WRITTEN EXERCISE
Reproduce each of the following lines word for word, from the first to the last.

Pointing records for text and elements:
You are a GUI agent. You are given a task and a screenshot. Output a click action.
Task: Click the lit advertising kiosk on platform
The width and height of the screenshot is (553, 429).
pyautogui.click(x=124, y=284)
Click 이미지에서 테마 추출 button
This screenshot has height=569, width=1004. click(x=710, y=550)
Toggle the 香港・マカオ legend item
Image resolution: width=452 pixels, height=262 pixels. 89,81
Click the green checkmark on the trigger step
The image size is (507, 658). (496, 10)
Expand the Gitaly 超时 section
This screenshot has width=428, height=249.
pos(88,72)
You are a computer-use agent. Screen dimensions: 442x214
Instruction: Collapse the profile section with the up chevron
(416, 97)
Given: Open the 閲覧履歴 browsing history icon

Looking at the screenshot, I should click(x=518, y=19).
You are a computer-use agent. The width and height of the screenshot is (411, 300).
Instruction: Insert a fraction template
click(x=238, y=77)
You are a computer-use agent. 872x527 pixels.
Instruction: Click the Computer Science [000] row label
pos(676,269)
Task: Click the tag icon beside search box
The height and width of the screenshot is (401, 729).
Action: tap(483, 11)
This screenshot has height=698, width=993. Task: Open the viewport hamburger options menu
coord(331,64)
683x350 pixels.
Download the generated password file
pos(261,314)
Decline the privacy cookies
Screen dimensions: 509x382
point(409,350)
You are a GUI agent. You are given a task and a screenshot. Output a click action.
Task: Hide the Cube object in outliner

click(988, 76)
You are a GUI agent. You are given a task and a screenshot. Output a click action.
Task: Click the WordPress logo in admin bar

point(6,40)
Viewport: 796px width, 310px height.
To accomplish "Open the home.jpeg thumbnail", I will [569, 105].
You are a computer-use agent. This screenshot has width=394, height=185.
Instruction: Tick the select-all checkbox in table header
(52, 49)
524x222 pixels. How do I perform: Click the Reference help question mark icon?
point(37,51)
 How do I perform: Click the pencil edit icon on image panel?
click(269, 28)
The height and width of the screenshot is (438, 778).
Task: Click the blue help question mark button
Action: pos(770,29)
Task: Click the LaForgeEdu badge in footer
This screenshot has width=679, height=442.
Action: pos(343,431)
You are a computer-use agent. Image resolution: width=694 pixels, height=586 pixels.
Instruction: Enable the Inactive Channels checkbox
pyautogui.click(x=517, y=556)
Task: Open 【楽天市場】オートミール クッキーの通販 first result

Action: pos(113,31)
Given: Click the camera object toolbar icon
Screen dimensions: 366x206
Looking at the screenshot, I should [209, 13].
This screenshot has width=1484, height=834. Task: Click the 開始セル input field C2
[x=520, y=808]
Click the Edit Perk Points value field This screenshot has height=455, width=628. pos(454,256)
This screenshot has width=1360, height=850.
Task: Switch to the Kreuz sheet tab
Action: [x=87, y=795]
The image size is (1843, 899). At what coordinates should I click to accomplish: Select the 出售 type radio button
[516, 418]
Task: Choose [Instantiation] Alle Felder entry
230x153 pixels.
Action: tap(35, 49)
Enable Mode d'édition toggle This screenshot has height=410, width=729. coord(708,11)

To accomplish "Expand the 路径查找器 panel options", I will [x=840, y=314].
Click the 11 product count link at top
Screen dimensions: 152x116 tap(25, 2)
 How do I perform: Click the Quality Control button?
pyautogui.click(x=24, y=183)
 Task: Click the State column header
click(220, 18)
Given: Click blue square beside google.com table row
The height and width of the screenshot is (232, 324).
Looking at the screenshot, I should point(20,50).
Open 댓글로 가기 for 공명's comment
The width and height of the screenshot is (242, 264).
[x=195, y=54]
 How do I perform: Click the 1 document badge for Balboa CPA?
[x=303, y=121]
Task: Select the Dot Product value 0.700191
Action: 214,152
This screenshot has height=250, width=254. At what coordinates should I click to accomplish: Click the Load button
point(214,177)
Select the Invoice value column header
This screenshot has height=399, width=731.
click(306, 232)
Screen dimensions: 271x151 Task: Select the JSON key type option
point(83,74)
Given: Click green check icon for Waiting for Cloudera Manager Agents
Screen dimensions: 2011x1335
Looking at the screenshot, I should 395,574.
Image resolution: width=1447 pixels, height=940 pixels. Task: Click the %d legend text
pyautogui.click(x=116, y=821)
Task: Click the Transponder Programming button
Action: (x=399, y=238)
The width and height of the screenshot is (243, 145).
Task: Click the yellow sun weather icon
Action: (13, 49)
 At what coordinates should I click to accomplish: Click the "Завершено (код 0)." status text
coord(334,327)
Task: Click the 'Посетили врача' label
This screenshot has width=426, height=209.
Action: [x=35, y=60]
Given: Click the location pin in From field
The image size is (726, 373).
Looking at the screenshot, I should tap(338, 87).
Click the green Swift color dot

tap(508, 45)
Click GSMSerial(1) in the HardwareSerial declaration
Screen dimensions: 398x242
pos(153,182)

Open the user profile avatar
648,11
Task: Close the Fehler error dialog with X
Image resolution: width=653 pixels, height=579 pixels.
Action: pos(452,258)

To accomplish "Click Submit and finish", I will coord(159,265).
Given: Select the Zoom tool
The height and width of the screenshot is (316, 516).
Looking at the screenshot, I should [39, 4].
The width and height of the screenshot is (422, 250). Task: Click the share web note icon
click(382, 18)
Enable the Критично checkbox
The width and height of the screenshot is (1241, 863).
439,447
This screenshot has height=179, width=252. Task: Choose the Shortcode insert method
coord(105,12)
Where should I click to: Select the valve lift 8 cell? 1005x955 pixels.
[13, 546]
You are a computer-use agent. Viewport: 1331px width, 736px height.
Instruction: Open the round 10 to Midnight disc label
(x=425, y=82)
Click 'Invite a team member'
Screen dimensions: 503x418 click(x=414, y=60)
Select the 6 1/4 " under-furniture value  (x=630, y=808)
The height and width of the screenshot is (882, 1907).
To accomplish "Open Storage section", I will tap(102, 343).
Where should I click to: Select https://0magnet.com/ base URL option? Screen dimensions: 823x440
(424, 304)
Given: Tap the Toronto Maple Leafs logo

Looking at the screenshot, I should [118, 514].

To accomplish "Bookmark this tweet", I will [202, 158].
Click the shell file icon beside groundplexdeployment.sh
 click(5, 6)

SOLUTION TO THIS TASK
You are a GUI agent. You are given a task and a screenshot. Output a click action.
Task: Click the lit advertising kiosk on platform
The width and height of the screenshot is (553, 429).
pyautogui.click(x=124, y=284)
Click 이미지에서 테마 추출 button
This screenshot has height=569, width=1004. click(x=710, y=550)
Toggle the 香港・マカオ legend item
Image resolution: width=452 pixels, height=262 pixels. 89,81
Click the green checkmark on the trigger step
The image size is (507, 658). (496, 10)
Expand the Gitaly 超时 section
This screenshot has width=428, height=249.
pos(88,72)
You are a computer-use agent. Screen dimensions: 442x214
Instruction: Collapse the profile section with the up chevron
(416, 97)
Given: Open the 閲覧履歴 browsing history icon

Looking at the screenshot, I should click(x=518, y=19).
You are a computer-use agent. The width and height of the screenshot is (411, 300).
Instruction: Insert a fraction template
click(x=238, y=77)
You are a computer-use agent. 872x527 pixels.
Instruction: Click the Computer Science [000] row label
pos(676,269)
Task: Click the tag icon beside search box
The height and width of the screenshot is (401, 729).
Action: tap(483, 11)
This screenshot has height=698, width=993. Task: Open the viewport hamburger options menu
coord(331,64)
683x350 pixels.
Download the generated password file
pos(261,314)
Decline the privacy cookies
Screen dimensions: 509x382
point(409,350)
You are a GUI agent. You are given a task and a screenshot. Output a click action.
Task: Hide the Cube object in outliner

click(988, 76)
You are a GUI agent. You are given a task and a screenshot. Output a click action.
Task: Click the WordPress logo in admin bar

point(6,40)
Viewport: 796px width, 310px height.
To accomplish "Open the home.jpeg thumbnail", I will [569, 105].
You are a computer-use agent. This screenshot has width=394, height=185.
Instruction: Tick the select-all checkbox in table header
(52, 49)
524x222 pixels. How do I perform: Click the Reference help question mark icon?
point(37,51)
 How do I perform: Click the pencil edit icon on image panel?
click(269, 28)
The height and width of the screenshot is (438, 778).
Task: Click the blue help question mark button
Action: pos(770,29)
Task: Click the LaForgeEdu badge in footer
This screenshot has width=679, height=442.
Action: pos(343,431)
You are a computer-use agent. Image resolution: width=694 pixels, height=586 pixels.
Instruction: Enable the Inactive Channels checkbox
pyautogui.click(x=517, y=556)
Task: Open 【楽天市場】オートミール クッキーの通販 first result

Action: pos(113,31)
Given: Click the camera object toolbar icon
Screen dimensions: 366x206
Looking at the screenshot, I should [209, 13].
This screenshot has width=1484, height=834. Task: Click the 開始セル input field C2
[x=520, y=808]
Click the Edit Perk Points value field This screenshot has height=455, width=628. pos(454,256)
This screenshot has width=1360, height=850.
Task: Switch to the Kreuz sheet tab
Action: [x=87, y=795]
The image size is (1843, 899). At what coordinates should I click to accomplish: Select the 出售 type radio button
[516, 418]
Task: Choose [Instantiation] Alle Felder entry
230x153 pixels.
Action: tap(35, 49)
Enable Mode d'édition toggle This screenshot has height=410, width=729. coord(708,11)

To accomplish "Expand the 路径查找器 panel options", I will [x=840, y=314].
Click the 11 product count link at top
Screen dimensions: 152x116 tap(25, 2)
 How do I perform: Click the Quality Control button?
pyautogui.click(x=24, y=183)
 Task: Click the State column header
click(220, 18)
Given: Click blue square beside google.com table row
The height and width of the screenshot is (232, 324).
Looking at the screenshot, I should point(20,50).
Open 댓글로 가기 for 공명's comment
The width and height of the screenshot is (242, 264).
[x=195, y=54]
 How do I perform: Click the 1 document badge for Balboa CPA?
[x=303, y=121]
Task: Select the Dot Product value 0.700191
Action: 214,152
This screenshot has height=250, width=254. At what coordinates should I click to accomplish: Click the Load button
point(214,177)
Select the Invoice value column header
This screenshot has height=399, width=731.
click(306, 232)
Screen dimensions: 271x151 Task: Select the JSON key type option
point(83,74)
Given: Click green check icon for Waiting for Cloudera Manager Agents
Screen dimensions: 2011x1335
Looking at the screenshot, I should 395,574.
Image resolution: width=1447 pixels, height=940 pixels. Task: Click the %d legend text
pyautogui.click(x=116, y=821)
Task: Click the Transponder Programming button
Action: (x=399, y=238)
The width and height of the screenshot is (243, 145).
Task: Click the yellow sun weather icon
Action: (13, 49)
 At what coordinates should I click to accomplish: Click the "Завершено (код 0)." status text
coord(334,327)
Task: Click the 'Посетили врача' label
This screenshot has width=426, height=209.
Action: [x=35, y=60]
Given: Click the location pin in From field
The image size is (726, 373).
Looking at the screenshot, I should tap(338, 87).
Click the green Swift color dot

tap(508, 45)
Click GSMSerial(1) in the HardwareSerial declaration
Screen dimensions: 398x242
pos(153,182)

Open the user profile avatar
648,11
Task: Close the Fehler error dialog with X
Image resolution: width=653 pixels, height=579 pixels.
Action: pos(452,258)

To accomplish "Click Submit and finish", I will coord(159,265).
Given: Select the Zoom tool
The height and width of the screenshot is (316, 516).
Looking at the screenshot, I should [39, 4].
The width and height of the screenshot is (422, 250). Task: Click the share web note icon
click(382, 18)
Enable the Критично checkbox
The width and height of the screenshot is (1241, 863).
439,447
This screenshot has height=179, width=252. Task: Choose the Shortcode insert method
coord(105,12)
Where should I click to: Select the valve lift 8 cell? 1005x955 pixels.
[13, 546]
You are a computer-use agent. Viewport: 1331px width, 736px height.
Instruction: Open the round 10 to Midnight disc label
(x=425, y=82)
Click 'Invite a team member'
Screen dimensions: 503x418 click(x=414, y=60)
Select the 6 1/4 " under-furniture value  (x=630, y=808)
The height and width of the screenshot is (882, 1907).
To accomplish "Open Storage section", I will tap(102, 343).
Where should I click to: Select https://0magnet.com/ base URL option? Screen dimensions: 823x440
(424, 304)
Given: Tap the Toronto Maple Leafs logo

Looking at the screenshot, I should [118, 514].

To accomplish "Bookmark this tweet", I will [202, 158].
Click the shell file icon beside groundplexdeployment.sh
 click(5, 6)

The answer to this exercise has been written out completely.